#### Your task:
Your task is to copy exactly the lines from the line containing "досках объявлений радиолюбителей (111, 1028)" through the end of the listing below, with pictures left out.

Stored data Start Marker

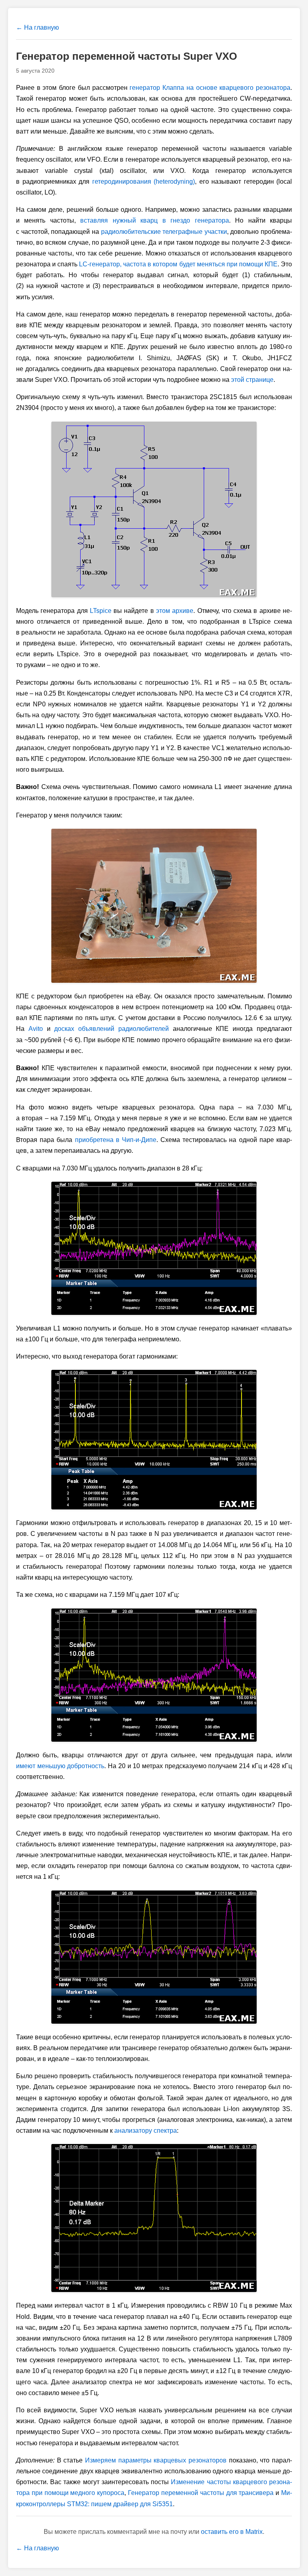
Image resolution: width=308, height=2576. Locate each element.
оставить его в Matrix (232, 2531)
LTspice (100, 610)
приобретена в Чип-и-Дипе (115, 1139)
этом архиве (174, 610)
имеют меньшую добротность (60, 1766)
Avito (35, 1028)
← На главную (37, 27)
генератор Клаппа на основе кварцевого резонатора (210, 87)
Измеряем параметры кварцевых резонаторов (156, 2460)
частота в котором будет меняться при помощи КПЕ (178, 264)
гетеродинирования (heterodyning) (143, 181)
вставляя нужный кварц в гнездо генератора (154, 220)
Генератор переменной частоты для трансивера (201, 2492)
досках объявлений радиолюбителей (111, 1028)
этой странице (252, 379)
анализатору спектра (145, 2130)
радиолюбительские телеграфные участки (164, 231)
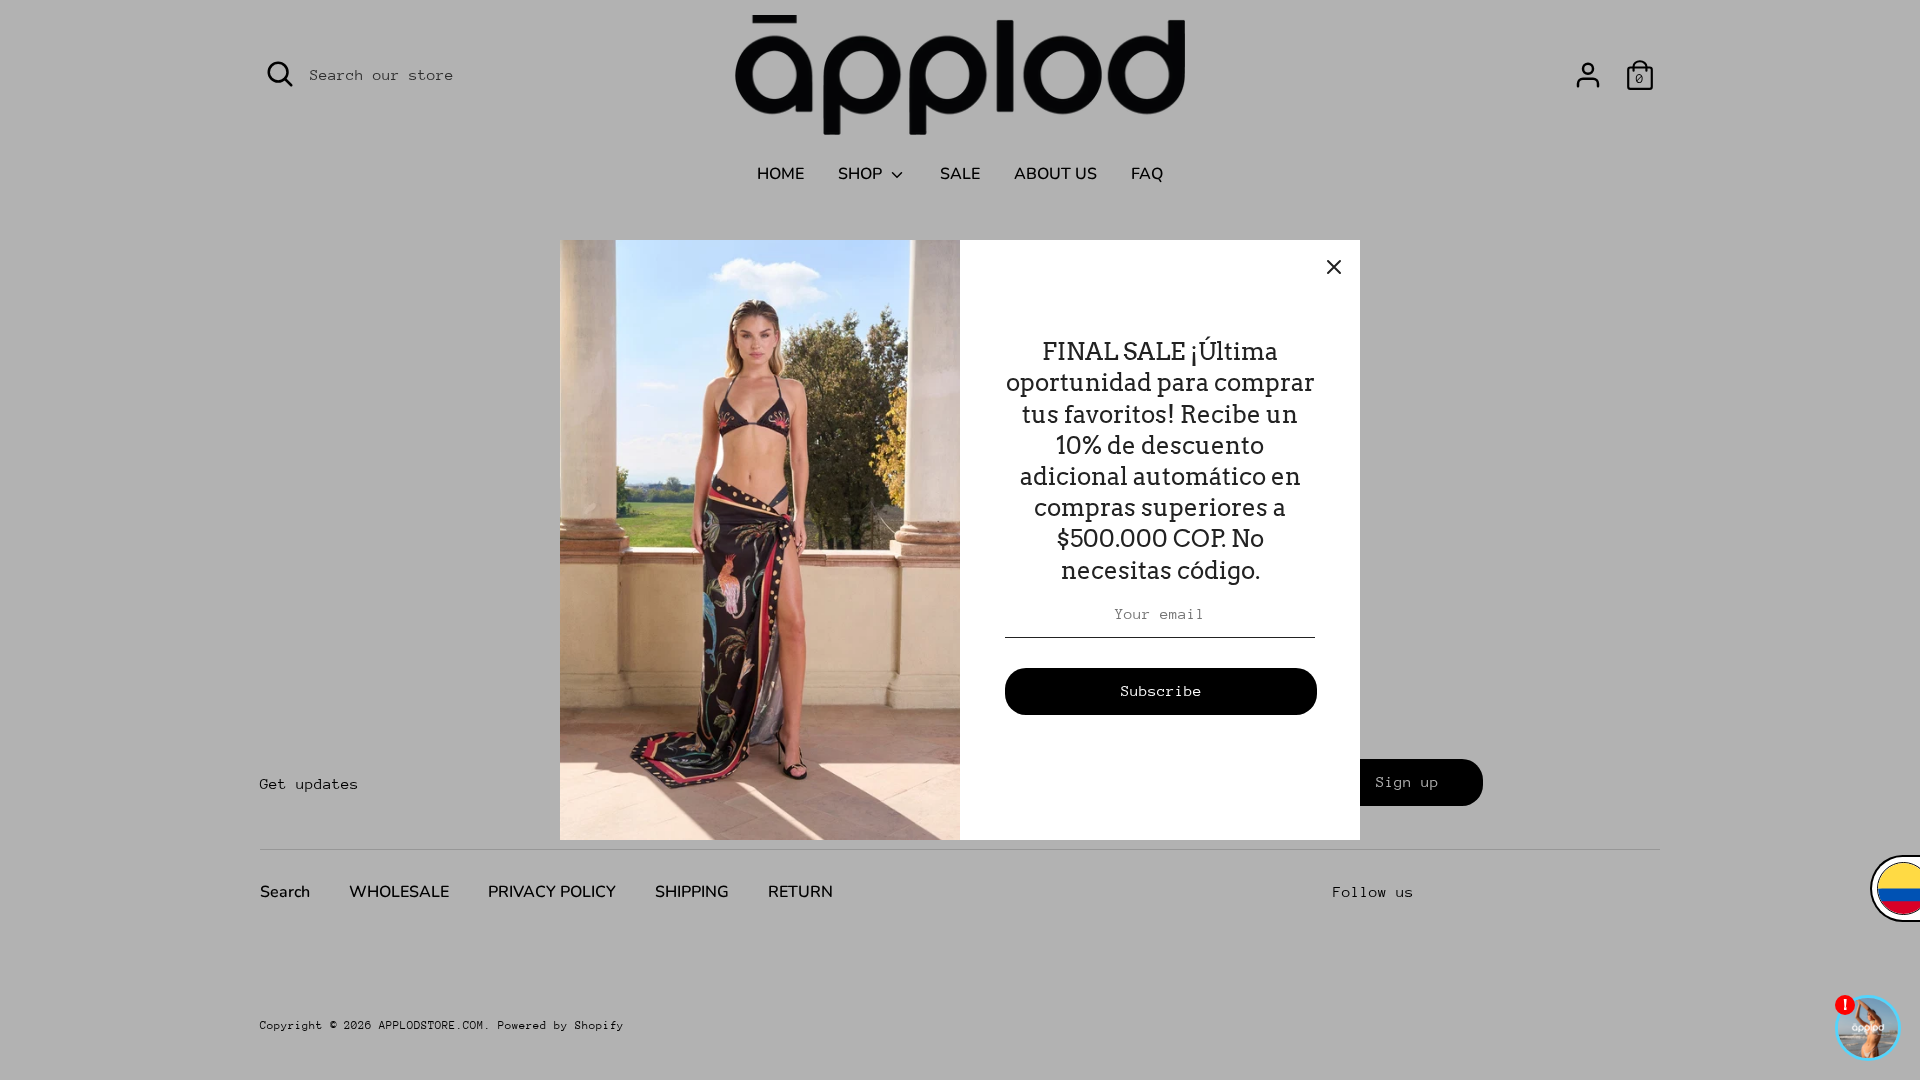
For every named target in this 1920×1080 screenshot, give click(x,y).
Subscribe (1161, 690)
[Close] (1334, 266)
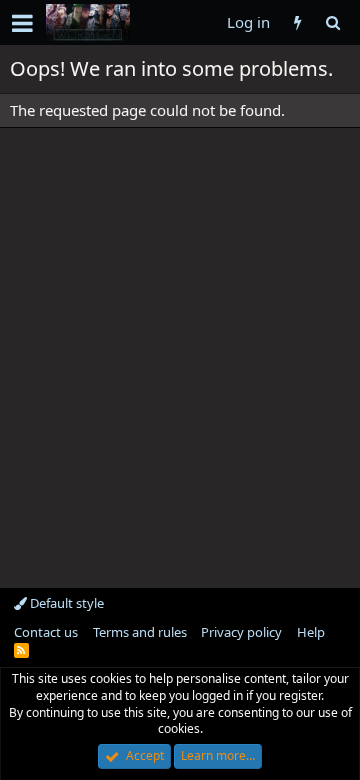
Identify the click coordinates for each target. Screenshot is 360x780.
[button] (22, 23)
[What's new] (297, 22)
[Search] (332, 22)
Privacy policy (241, 632)
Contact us (46, 632)
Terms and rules (140, 632)
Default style (65, 603)
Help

Stored data End Marker

#### Solution to this exercise:
досках объявлений радиолюбителей (111, 1028)
этой странице (252, 379)
анализатору спектра (145, 2130)
радиолюбительские телеграфные участки (164, 231)
For every named target in this 1920×1080 screenshot, give click(x,y).
Subscribe (1161, 690)
[Close] (1334, 266)
Identify the click coordinates for each target. Screenshot is 360x780.
[button] (22, 23)
[What's new] (297, 22)
[Search] (332, 22)
Privacy policy (241, 632)
Contact us (46, 632)
Terms and rules (140, 632)
Default style (65, 603)
Help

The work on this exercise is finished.